***** Stored rows
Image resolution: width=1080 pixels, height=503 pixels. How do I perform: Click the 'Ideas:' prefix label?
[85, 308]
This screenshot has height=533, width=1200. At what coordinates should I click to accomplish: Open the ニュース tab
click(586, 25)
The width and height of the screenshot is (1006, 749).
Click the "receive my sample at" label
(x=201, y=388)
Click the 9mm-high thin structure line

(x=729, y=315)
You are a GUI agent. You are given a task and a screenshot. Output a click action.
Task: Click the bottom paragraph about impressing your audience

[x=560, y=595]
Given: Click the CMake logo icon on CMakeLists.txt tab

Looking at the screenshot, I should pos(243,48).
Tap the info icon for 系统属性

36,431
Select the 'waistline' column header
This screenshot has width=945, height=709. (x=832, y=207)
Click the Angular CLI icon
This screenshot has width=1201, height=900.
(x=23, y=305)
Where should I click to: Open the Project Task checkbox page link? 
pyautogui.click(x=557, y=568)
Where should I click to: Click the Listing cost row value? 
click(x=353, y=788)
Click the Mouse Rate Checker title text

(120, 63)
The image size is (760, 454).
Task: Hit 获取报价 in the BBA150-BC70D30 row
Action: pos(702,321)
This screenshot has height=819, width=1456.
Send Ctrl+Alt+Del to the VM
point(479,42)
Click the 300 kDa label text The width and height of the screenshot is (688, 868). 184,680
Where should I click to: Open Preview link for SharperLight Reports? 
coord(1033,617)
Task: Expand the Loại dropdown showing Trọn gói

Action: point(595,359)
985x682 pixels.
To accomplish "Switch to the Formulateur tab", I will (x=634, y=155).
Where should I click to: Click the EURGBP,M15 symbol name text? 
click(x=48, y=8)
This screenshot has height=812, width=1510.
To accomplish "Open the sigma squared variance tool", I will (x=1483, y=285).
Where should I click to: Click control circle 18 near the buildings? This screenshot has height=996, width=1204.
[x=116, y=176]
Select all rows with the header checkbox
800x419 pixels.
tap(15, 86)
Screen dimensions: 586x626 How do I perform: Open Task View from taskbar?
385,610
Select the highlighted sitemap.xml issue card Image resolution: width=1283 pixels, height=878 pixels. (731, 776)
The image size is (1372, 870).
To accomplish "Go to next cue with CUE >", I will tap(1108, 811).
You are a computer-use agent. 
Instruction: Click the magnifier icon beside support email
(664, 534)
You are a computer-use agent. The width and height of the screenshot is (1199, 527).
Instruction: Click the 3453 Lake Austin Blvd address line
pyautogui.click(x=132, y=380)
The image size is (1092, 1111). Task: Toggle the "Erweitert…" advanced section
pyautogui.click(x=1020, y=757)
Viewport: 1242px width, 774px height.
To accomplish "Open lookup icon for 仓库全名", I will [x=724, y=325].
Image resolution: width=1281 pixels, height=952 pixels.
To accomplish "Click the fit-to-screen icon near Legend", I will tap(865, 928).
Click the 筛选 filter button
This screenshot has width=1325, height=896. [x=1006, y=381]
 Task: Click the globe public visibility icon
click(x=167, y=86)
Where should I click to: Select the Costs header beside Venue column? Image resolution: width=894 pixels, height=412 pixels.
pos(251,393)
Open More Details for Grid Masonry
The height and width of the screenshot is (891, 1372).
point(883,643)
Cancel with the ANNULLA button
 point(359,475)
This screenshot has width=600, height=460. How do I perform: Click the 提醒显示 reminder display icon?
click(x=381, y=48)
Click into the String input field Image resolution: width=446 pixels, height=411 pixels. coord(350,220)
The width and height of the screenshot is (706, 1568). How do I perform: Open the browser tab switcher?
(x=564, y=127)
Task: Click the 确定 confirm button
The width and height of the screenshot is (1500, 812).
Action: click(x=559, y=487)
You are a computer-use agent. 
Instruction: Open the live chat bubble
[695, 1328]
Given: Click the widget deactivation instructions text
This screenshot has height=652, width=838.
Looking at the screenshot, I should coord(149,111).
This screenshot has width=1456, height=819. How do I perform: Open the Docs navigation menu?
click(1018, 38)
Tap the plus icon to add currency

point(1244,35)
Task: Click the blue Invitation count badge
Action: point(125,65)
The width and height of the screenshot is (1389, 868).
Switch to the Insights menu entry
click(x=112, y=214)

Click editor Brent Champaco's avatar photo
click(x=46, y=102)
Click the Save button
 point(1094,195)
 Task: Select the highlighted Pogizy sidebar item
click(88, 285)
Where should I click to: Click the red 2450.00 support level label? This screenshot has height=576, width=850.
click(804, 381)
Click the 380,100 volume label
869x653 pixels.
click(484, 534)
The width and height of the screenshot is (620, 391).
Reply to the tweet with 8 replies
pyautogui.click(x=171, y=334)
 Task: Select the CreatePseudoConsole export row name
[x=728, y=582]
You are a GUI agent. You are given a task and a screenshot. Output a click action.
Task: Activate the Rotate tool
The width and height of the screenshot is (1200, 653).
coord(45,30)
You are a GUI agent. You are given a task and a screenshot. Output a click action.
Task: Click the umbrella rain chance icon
**********
* _What needs to be done_: Reproduce the lines above verbatim, from the line containing "Given: Click the widget" through the end of the lines, including both ends.

* _Solution for this problem_:
Given: Click the widget deactivation instructions text
This screenshot has height=652, width=838.
Looking at the screenshot, I should coord(149,111).
This screenshot has width=1456, height=819. How do I perform: Open the Docs navigation menu?
click(1018, 38)
Tap the plus icon to add currency

point(1244,35)
Task: Click the blue Invitation count badge
Action: point(125,65)
The width and height of the screenshot is (1389, 868).
Switch to the Insights menu entry
click(x=112, y=214)

Click editor Brent Champaco's avatar photo
click(x=46, y=102)
Click the Save button
 point(1094,195)
 Task: Select the highlighted Pogizy sidebar item
click(88, 285)
Where should I click to: Click the red 2450.00 support level label? This screenshot has height=576, width=850.
click(804, 381)
Click the 380,100 volume label
869x653 pixels.
click(484, 534)
The width and height of the screenshot is (620, 391).
Reply to the tweet with 8 replies
pyautogui.click(x=171, y=334)
 Task: Select the CreatePseudoConsole export row name
[x=728, y=582]
You are a GUI agent. You are given a task and a screenshot. Output a click action.
Task: Activate the Rotate tool
The width and height of the screenshot is (1200, 653).
coord(45,30)
You are a GUI agent. You are given a task and a screenshot. Output a click action.
Task: Click the umbrella rain chance icon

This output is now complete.